Comment 5 Alexandre Oliva 2004-08-19 11:20:34 UTC
The feature request is for both 2.1 and 3, and it should definitely be
carried over to RHEL4 to avoid a regression.

Comment 6 Dave Anderson 2004-09-14 20:46:24 UTC
RHEL3 patch posted today.

I'll start on an AS2.1 version tomorrow, noting as before
that it is not as simple because there's no die_nmi() function
in AS2.1. 

Comment 8 Dave Anderson 2004-09-15 18:58:24 UTC
I am just about to post the AS2.1 patch.

Comment 9 Dave Anderson 2004-09-15 19:14:19 UTC
AS2.1 patch posted today.

Note that the patch also adds the "unknown_nmi_panic" tuneable in
addition to the requested "mem_nmi_panic", making it consistent with
RHEL3.  RHEL4 already has "unknown_nmi_panic", and Arjan has indicated
that he will be adding "mem_nmi_panic".  

Comment 10 Ernie Petrides 2004-09-20 06:53:17 UTC
A fix for this problem has just been committed to the RHEL3 U4
patch pool this evening (in kernel version 2.4.21-20.8.EL).

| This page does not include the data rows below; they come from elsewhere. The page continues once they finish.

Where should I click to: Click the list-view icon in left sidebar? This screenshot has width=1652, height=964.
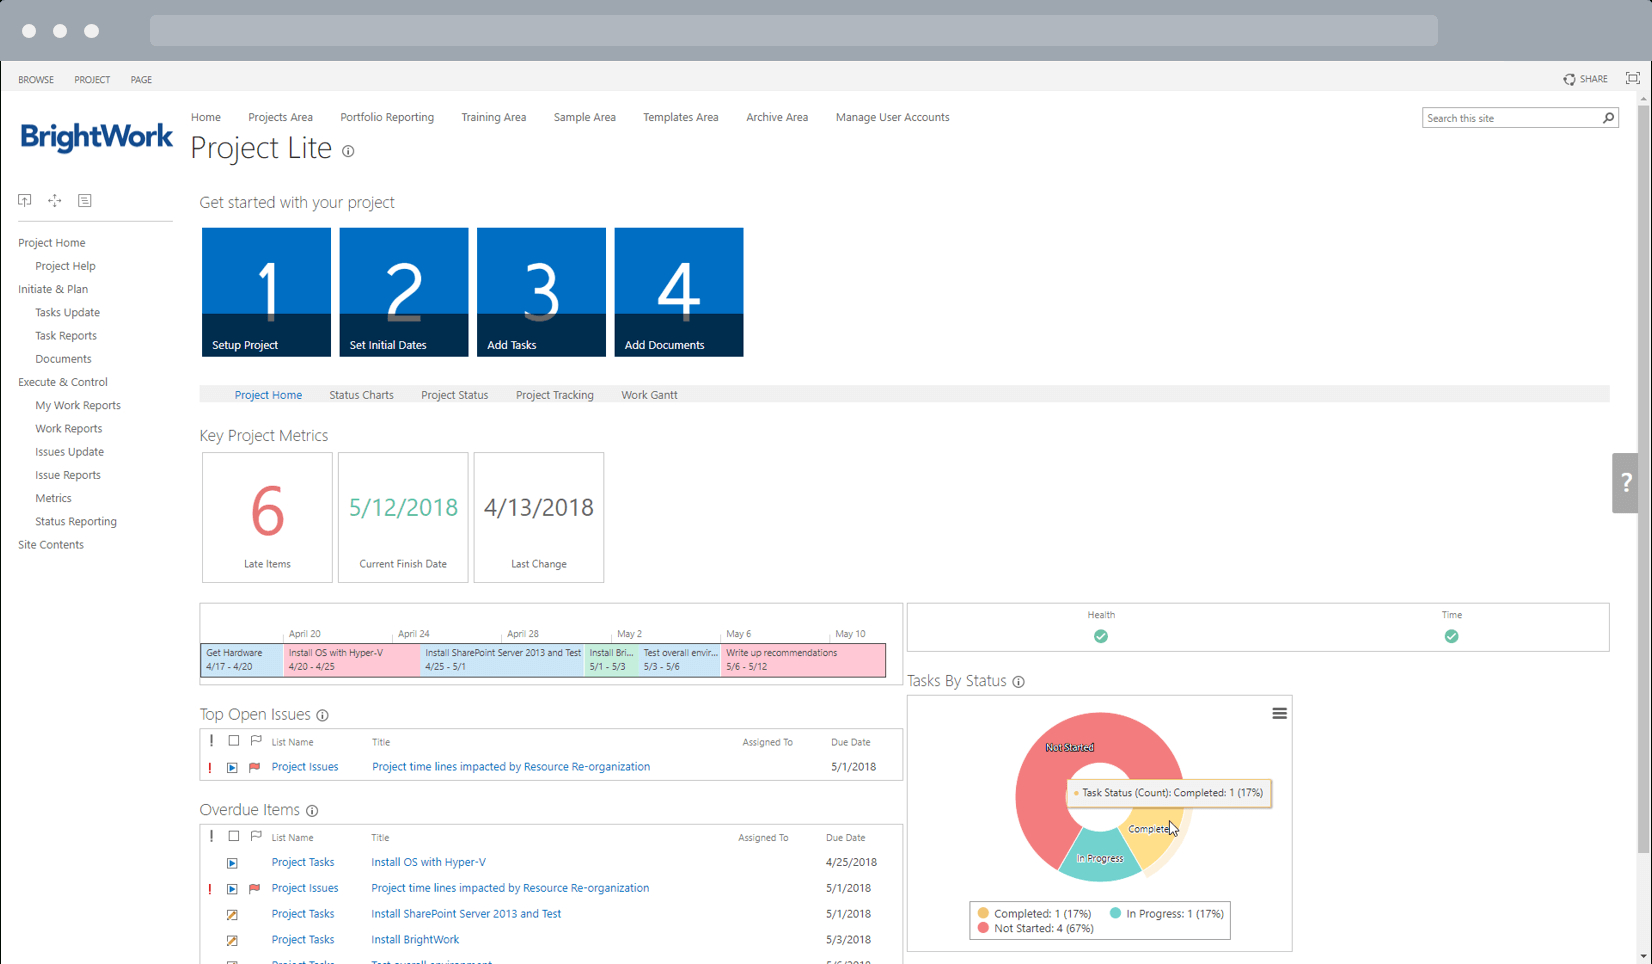pos(85,200)
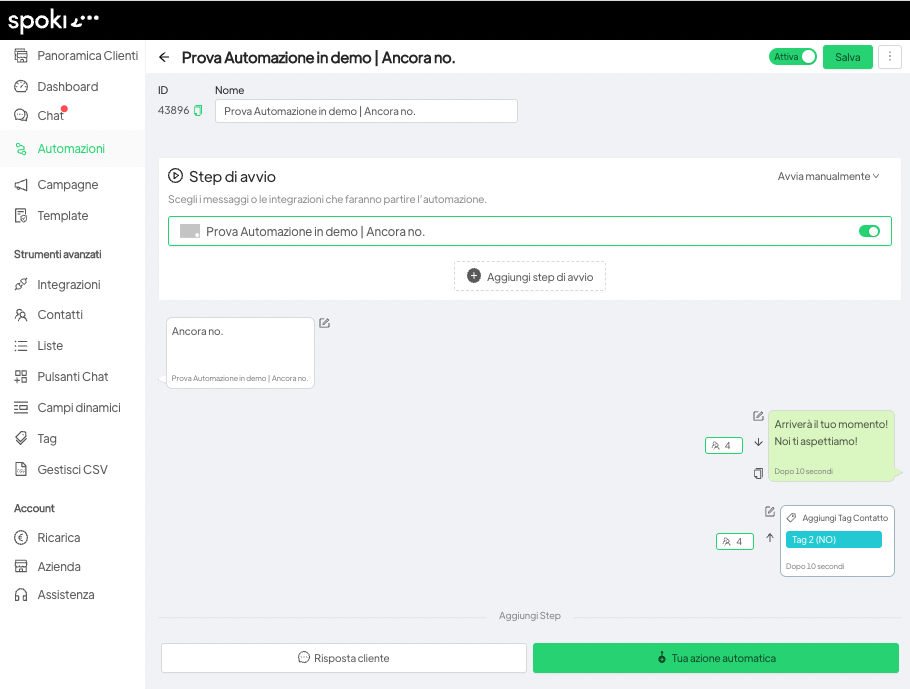Disable the 'Prova Automazione' start step toggle
Viewport: 910px width, 689px height.
869,231
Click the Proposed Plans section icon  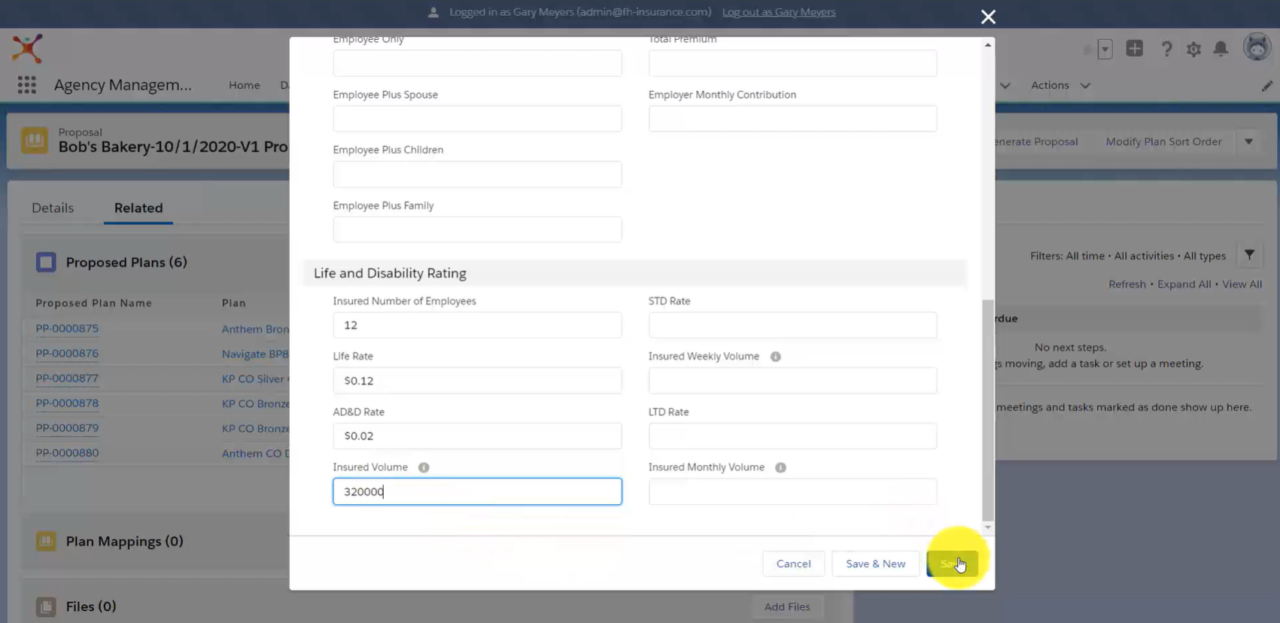tap(45, 261)
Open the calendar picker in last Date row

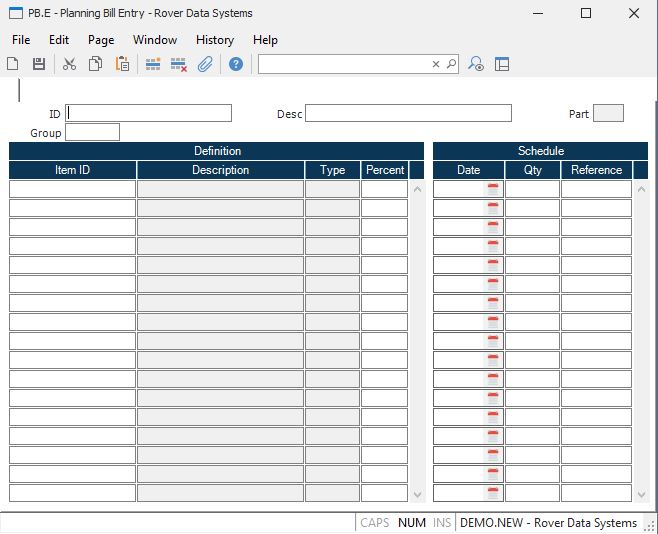(492, 493)
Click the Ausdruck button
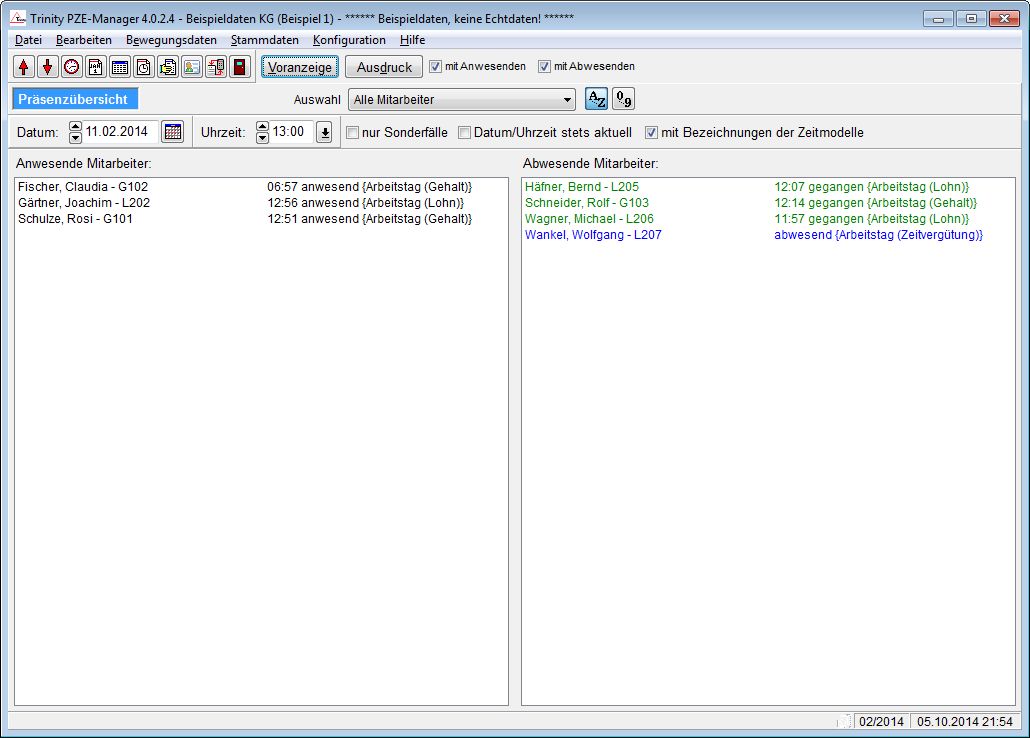Screen dimensions: 1030x738 pyautogui.click(x=385, y=67)
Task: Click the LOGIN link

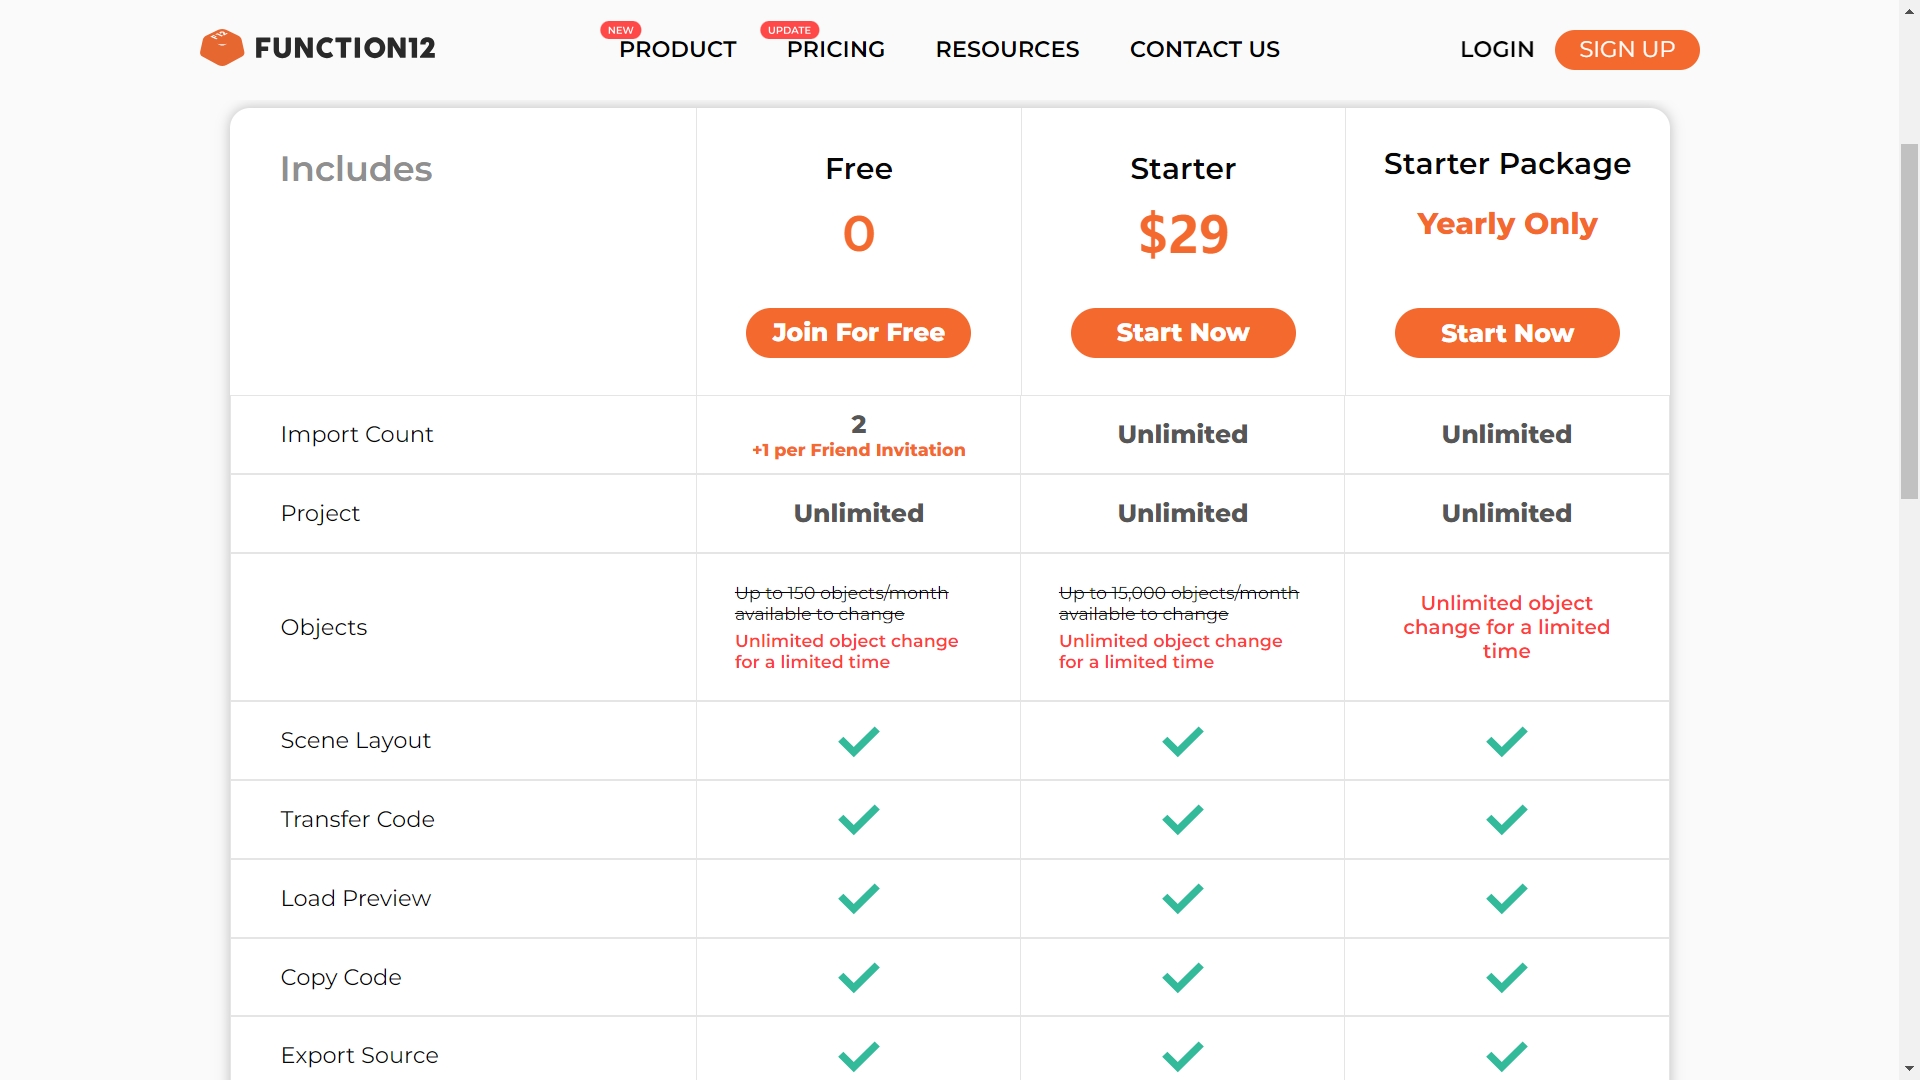Action: tap(1497, 50)
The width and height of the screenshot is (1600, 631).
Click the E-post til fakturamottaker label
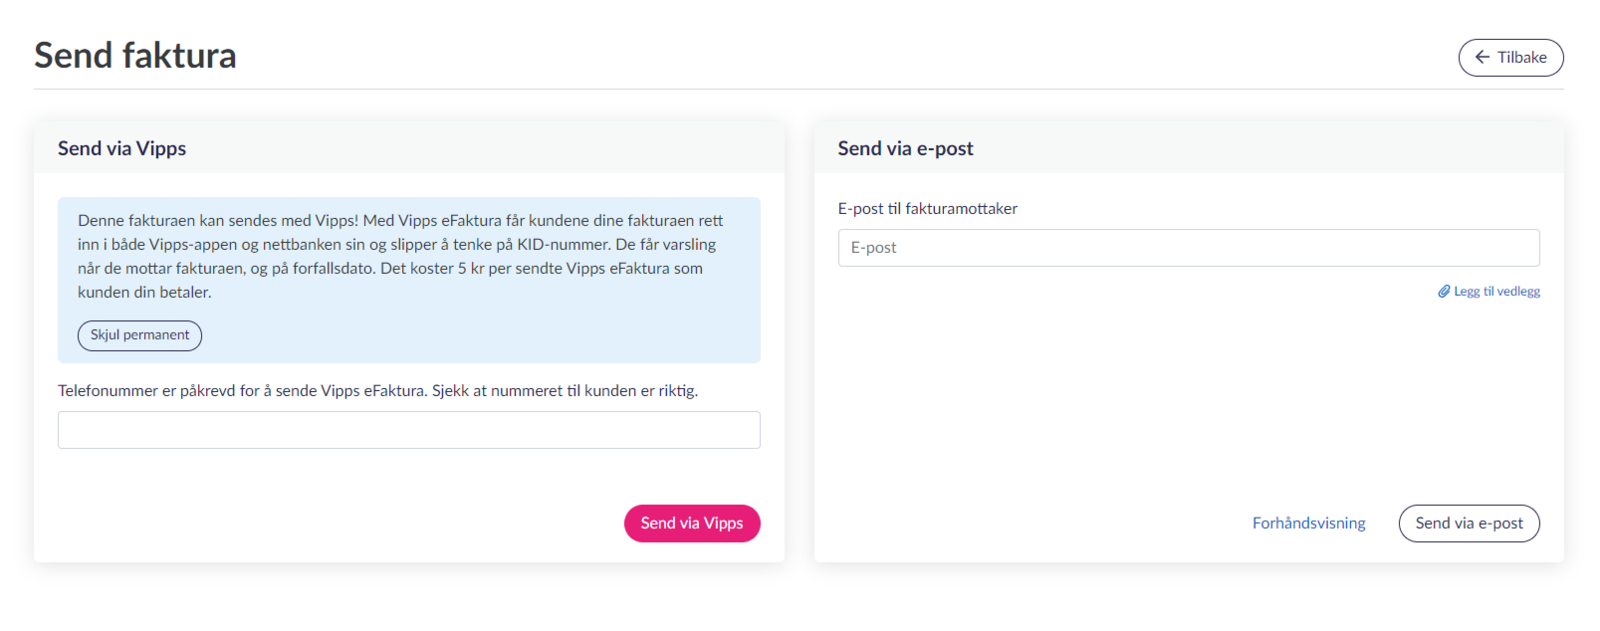(927, 209)
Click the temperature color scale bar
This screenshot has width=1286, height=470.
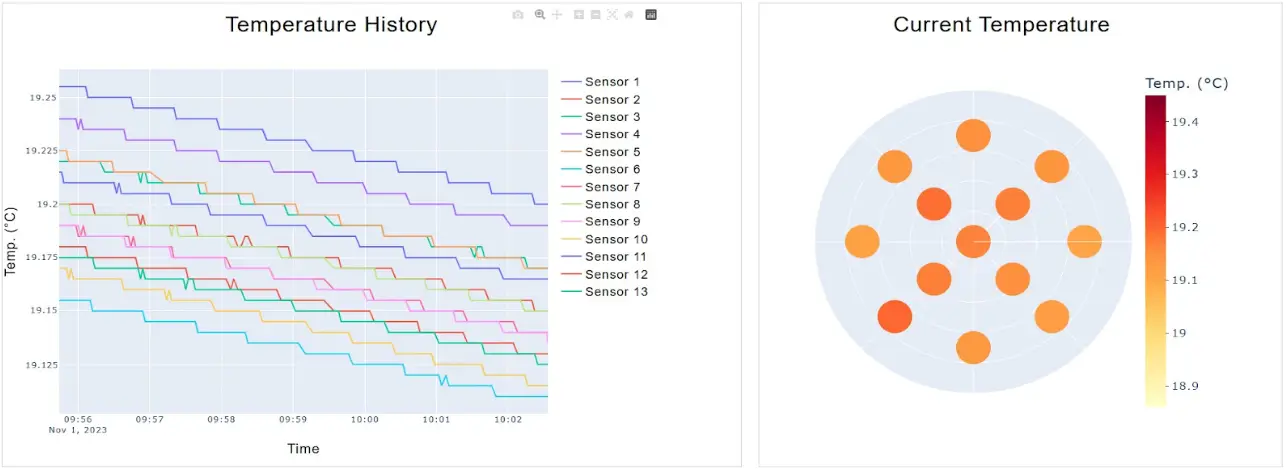1155,250
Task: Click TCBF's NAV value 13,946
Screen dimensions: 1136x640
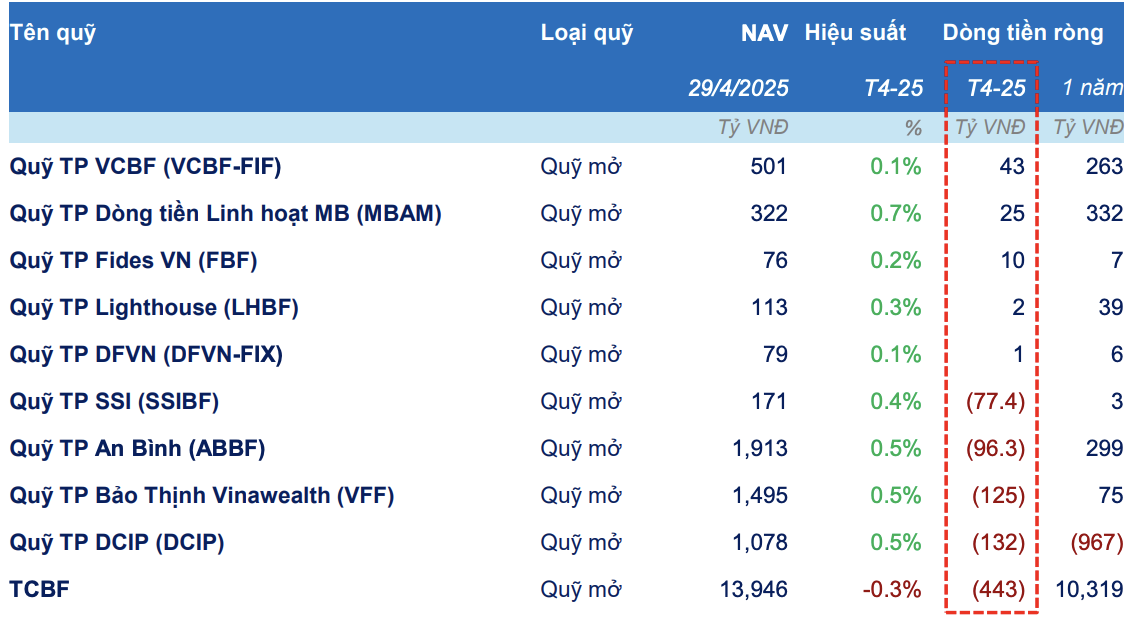Action: [x=754, y=590]
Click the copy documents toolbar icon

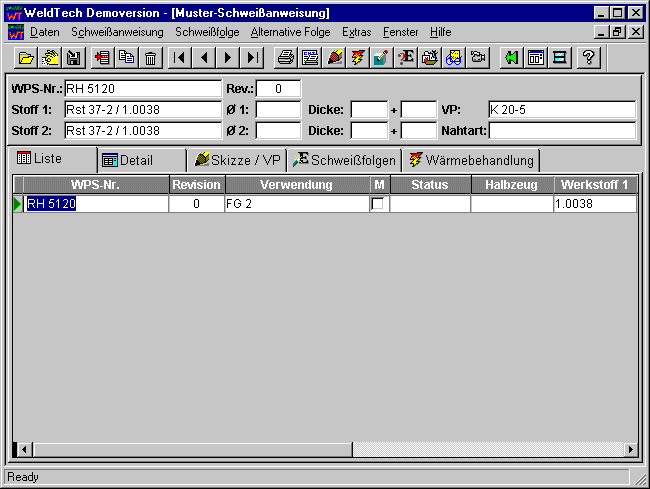126,58
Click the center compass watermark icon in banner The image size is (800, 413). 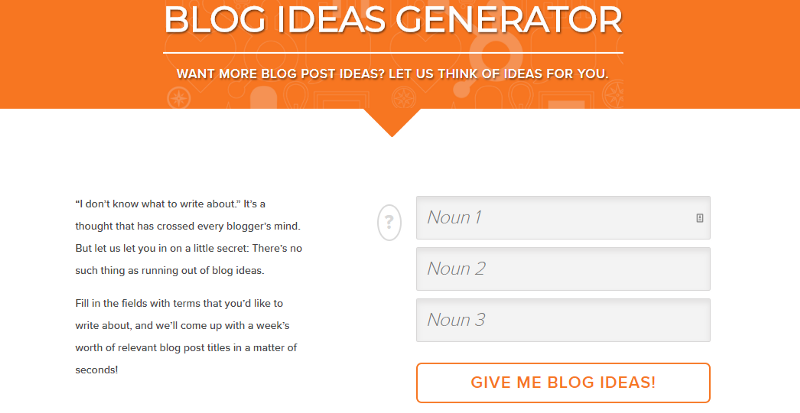coord(402,99)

Comment 11 John Flanagan 2004-12-13 20:06:27 UTC
An errata has been issued which should help the problem 
described in this bug report. This report is therefore being 
closed with a resolution of ERRATA. For more information
on the solution and/or where to find the updated files, 
please follow the link below. You may reopen this bug report 
if the solution does not work for you.

http://rhn.redhat.com/errata/RHSA-2004-505.html


Comment 12 Ernie Petrides 2004-12-13 21:41:41 UTC
This bug was inappropriate listed in the above 2.1 Erratum (listed above),
and thus should not have yet been closed.  I'm reverting it to MODIFIED
state until the RHEL3 Erratum is released (which should be in a week).
I'm also removing it from the RHEL2.1 blocker list.


Comment 13 Ernie Petrides 2004-12-13 21:45:09 UTC
I meant to write "inappropriately".

Comment 14 John Flanagan 2004-12-20 20:55:51 UTC
An errata has been issued which should help the problem 
described in this bug report. This report is therefore being 
closed with a resolution of ERRATA. For more information
on the solution and/or where to find the updated files, 
please follow the link below. You may reopen this bug report 
if the solution does not work for you.

http://rhn.redhat.com/errata/RHBA-2004-550.html